▶ **Study questions**
1 – Translate this sentence from the interview excerpt into Spanish: "So I capture and record the present-ness of the people."
2 – From the interview excerpt, extract word for word the stretch from "He paused a" through "you make them?".

-- Text passage follows --

He paused a few moments, as if to see if his own wording suited his own ideas

 

LYD: The images of the people are what I take in about them at the very moment I see them, by which I mean, their present-ness. Whatever they were and whatever they would have been all point to the present time. So I capture and record the present-ness of the people. And I even call it their fragmentary  identity – a momentary something that  is remembered, something that is still nevertheless quite substantial about them. Because the momentariness is what you understand, detached from the actual heaviness of life and the world.     

 

KATE: Do you use photos when you make them?

-- Text passage concluded --
-- Information given follows --

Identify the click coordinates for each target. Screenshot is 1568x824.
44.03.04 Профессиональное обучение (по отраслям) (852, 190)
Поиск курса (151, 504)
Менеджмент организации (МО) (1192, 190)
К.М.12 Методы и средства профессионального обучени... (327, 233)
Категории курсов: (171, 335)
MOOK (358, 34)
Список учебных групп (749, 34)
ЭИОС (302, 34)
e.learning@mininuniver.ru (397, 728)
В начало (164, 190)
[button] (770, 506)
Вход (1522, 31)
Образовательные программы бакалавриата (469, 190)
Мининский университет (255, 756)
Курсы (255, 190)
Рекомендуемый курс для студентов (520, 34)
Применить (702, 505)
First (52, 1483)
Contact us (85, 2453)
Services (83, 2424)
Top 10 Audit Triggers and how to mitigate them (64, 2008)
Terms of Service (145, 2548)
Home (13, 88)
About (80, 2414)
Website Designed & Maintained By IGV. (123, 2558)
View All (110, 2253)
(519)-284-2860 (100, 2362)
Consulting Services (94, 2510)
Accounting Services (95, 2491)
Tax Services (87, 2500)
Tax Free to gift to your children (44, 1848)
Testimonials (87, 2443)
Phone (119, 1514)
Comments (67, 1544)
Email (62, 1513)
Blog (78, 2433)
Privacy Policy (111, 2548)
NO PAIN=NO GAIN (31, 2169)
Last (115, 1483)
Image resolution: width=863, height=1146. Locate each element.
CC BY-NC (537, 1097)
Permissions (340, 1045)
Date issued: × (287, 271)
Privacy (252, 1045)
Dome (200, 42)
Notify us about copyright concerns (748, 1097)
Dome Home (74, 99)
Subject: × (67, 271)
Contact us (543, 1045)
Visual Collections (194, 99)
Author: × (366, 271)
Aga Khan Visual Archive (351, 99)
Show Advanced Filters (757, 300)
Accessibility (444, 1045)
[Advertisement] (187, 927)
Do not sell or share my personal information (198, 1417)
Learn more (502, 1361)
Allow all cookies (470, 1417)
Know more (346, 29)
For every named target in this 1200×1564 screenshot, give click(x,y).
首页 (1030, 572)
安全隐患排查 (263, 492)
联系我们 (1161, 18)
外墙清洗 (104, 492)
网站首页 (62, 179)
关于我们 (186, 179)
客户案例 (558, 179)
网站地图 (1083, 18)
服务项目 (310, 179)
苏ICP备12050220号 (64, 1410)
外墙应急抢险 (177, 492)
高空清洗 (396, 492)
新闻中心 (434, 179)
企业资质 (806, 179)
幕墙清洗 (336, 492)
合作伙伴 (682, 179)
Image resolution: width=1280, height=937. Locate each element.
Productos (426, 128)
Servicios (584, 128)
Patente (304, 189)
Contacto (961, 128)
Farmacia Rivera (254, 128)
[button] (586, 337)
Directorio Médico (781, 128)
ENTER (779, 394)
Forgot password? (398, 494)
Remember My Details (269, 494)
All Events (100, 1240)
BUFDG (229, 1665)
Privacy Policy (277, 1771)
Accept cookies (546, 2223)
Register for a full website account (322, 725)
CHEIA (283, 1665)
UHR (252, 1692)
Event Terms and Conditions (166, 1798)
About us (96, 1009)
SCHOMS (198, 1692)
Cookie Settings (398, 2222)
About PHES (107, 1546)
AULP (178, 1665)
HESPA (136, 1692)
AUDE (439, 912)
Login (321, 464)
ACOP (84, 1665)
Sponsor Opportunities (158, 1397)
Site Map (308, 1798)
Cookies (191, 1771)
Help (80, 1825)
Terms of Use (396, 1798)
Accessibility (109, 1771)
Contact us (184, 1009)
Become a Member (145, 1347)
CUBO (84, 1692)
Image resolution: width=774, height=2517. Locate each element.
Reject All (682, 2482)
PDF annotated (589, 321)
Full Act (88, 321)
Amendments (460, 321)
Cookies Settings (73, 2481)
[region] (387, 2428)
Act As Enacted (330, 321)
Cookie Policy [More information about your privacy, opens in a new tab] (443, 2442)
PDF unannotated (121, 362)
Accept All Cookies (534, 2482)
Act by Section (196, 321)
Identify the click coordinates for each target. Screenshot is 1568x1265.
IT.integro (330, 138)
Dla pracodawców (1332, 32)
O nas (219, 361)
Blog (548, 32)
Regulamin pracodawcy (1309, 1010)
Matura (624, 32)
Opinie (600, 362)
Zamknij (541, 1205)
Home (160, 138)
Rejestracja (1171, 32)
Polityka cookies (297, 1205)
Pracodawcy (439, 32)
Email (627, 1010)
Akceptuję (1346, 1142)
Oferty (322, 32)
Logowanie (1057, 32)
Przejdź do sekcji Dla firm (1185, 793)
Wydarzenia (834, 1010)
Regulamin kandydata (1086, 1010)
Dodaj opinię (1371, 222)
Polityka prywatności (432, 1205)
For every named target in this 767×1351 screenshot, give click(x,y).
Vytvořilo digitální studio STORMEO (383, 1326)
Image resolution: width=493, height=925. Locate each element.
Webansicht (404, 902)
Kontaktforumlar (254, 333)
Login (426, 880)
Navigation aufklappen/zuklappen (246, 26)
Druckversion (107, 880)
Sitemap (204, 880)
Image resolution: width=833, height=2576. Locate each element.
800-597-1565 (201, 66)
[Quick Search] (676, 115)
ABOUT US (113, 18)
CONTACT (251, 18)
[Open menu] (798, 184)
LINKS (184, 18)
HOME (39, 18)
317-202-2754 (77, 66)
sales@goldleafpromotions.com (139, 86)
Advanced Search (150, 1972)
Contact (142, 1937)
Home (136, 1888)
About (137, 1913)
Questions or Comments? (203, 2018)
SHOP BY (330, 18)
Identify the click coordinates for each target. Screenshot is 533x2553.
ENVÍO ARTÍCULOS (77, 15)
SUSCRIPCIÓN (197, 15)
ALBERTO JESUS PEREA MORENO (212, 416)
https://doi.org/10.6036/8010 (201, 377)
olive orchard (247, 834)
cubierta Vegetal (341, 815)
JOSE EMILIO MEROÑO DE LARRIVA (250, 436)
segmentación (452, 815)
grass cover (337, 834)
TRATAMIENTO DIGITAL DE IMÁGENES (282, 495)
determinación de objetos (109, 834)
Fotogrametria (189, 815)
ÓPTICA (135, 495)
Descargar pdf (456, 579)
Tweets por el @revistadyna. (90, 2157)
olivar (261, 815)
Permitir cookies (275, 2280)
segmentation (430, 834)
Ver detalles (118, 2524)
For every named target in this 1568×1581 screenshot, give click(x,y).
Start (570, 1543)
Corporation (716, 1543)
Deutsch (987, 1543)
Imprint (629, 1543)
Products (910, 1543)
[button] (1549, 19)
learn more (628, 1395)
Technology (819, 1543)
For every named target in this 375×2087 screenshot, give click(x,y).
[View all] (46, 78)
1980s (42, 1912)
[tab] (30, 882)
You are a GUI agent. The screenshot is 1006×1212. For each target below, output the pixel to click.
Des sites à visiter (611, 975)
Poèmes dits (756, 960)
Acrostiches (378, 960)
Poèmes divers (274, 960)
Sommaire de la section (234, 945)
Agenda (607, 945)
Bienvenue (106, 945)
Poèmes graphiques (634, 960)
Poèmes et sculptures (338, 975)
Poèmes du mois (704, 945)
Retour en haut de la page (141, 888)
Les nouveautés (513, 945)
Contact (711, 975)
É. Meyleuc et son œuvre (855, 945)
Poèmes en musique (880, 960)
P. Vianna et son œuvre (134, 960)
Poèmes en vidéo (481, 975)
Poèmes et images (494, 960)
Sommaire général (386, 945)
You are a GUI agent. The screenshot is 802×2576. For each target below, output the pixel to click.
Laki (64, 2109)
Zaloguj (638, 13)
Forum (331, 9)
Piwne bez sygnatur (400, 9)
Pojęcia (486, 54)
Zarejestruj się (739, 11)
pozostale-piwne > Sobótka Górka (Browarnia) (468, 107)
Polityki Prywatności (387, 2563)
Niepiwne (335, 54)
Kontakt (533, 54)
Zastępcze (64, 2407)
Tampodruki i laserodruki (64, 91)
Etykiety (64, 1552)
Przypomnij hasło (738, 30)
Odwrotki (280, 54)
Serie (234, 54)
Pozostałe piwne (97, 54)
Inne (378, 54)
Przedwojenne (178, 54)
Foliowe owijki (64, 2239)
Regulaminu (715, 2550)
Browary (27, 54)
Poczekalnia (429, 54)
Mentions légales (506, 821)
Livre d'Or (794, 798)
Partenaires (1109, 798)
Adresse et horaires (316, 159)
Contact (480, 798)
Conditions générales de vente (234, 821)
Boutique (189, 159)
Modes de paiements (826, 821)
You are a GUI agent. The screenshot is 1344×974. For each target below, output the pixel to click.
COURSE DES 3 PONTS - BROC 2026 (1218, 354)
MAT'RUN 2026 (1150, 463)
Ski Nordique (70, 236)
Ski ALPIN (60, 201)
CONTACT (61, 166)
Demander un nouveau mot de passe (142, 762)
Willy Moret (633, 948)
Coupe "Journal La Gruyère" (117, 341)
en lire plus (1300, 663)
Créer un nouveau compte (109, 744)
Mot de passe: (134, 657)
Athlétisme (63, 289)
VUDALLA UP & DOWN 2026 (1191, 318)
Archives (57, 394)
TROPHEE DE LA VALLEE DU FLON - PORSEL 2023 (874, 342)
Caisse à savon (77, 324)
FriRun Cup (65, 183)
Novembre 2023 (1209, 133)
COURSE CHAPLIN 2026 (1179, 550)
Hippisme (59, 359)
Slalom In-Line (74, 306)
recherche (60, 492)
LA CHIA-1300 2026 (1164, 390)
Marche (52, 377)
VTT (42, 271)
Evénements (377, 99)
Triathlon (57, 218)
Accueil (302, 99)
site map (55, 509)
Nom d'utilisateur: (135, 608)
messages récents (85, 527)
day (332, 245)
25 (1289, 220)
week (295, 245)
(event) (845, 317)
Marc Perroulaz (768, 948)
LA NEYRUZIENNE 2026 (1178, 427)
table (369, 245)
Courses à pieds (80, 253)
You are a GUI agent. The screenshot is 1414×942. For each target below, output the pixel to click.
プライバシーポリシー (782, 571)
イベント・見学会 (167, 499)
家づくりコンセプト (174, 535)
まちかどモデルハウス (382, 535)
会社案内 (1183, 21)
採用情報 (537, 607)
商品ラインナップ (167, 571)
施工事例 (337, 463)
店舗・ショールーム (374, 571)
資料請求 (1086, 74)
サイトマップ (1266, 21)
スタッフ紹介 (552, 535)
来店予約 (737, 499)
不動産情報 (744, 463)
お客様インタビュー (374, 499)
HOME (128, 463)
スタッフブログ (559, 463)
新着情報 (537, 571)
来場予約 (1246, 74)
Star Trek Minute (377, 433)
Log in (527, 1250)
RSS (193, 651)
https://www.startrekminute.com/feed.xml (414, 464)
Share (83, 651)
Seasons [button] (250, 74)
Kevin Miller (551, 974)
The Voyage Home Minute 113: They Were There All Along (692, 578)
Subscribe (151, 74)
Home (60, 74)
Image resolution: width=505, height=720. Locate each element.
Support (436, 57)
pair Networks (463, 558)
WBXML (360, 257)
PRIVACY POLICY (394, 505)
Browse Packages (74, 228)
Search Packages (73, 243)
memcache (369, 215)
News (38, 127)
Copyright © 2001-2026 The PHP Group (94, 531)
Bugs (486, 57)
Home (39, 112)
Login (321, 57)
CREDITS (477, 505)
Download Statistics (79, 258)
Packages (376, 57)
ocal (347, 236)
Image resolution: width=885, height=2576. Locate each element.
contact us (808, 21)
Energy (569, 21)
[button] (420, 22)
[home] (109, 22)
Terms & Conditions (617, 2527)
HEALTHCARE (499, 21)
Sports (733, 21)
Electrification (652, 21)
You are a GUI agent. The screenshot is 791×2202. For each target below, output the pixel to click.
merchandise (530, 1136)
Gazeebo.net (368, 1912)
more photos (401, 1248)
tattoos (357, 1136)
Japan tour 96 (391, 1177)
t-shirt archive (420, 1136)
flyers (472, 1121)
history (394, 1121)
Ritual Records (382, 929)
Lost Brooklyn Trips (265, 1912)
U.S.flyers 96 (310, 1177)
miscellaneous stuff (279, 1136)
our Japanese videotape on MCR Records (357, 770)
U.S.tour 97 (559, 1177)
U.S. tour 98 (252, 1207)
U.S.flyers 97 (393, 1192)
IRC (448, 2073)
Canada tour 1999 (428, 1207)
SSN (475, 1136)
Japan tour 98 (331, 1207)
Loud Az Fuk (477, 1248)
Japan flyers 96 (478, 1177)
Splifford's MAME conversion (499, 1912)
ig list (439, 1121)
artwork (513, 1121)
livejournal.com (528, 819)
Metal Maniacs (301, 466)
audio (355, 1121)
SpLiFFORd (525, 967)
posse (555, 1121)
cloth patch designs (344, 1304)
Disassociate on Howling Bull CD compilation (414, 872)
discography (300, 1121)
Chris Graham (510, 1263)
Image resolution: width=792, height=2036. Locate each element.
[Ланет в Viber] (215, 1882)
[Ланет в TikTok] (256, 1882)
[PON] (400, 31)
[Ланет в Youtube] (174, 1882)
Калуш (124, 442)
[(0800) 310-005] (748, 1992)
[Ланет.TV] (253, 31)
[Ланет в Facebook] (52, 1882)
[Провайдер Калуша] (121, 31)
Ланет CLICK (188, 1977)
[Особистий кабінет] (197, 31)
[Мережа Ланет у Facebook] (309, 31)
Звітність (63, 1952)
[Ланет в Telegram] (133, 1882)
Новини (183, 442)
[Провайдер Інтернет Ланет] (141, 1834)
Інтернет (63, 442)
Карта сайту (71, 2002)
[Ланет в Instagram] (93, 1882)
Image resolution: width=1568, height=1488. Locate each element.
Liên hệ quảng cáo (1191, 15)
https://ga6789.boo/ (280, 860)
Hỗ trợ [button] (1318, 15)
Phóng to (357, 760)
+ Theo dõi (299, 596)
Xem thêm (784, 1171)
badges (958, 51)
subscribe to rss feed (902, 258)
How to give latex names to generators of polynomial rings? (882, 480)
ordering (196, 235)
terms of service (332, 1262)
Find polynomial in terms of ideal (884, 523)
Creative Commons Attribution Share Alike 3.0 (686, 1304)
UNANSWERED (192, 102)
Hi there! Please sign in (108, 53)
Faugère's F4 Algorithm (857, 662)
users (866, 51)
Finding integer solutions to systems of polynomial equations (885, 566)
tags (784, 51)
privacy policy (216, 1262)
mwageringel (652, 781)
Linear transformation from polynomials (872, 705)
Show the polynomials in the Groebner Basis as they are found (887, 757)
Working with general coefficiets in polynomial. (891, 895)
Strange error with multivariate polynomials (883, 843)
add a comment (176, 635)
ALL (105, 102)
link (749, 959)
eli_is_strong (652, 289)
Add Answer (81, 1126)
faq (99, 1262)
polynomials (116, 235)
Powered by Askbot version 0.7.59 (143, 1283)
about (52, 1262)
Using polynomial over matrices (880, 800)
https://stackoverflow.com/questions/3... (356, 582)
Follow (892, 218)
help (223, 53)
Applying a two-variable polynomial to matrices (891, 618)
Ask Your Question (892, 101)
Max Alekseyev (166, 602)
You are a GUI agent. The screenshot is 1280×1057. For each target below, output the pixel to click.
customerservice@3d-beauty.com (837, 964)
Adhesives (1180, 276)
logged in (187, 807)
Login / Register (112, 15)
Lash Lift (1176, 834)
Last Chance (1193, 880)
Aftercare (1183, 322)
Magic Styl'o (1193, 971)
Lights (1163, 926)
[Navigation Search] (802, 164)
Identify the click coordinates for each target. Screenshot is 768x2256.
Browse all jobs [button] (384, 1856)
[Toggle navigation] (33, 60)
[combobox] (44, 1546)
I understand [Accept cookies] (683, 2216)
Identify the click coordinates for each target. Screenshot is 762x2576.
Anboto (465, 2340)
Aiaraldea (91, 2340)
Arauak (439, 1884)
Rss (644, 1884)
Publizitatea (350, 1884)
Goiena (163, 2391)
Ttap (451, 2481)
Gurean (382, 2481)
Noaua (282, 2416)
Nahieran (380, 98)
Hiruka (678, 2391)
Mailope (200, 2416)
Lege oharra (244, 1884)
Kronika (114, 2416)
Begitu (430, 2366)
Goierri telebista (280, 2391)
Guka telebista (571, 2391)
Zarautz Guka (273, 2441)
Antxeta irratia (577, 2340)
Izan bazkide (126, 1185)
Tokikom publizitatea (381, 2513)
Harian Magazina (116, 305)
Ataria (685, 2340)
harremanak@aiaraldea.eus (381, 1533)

-- Information given concluded --

▶ **Solutions to each task**
1 – Así que capto y registro el carácter presente de las personas.

2 –
He paused a few moments, as if to see if his own wording suited his own ideas

 

LYD: The images of the people are what I take in about them at the very moment I see them, by which I mean, their present-ness. Whatever they were and whatever they would have been all point to the present time. So I capture and record the present-ness of the people. And I even call it their fragmentary  identity – a momentary something that  is remembered, something that is still nevertheless quite substantial about them. Because the momentariness is what you understand, detached from the actual heaviness of life and the world.     

 

KATE: Do you use photos when you make them?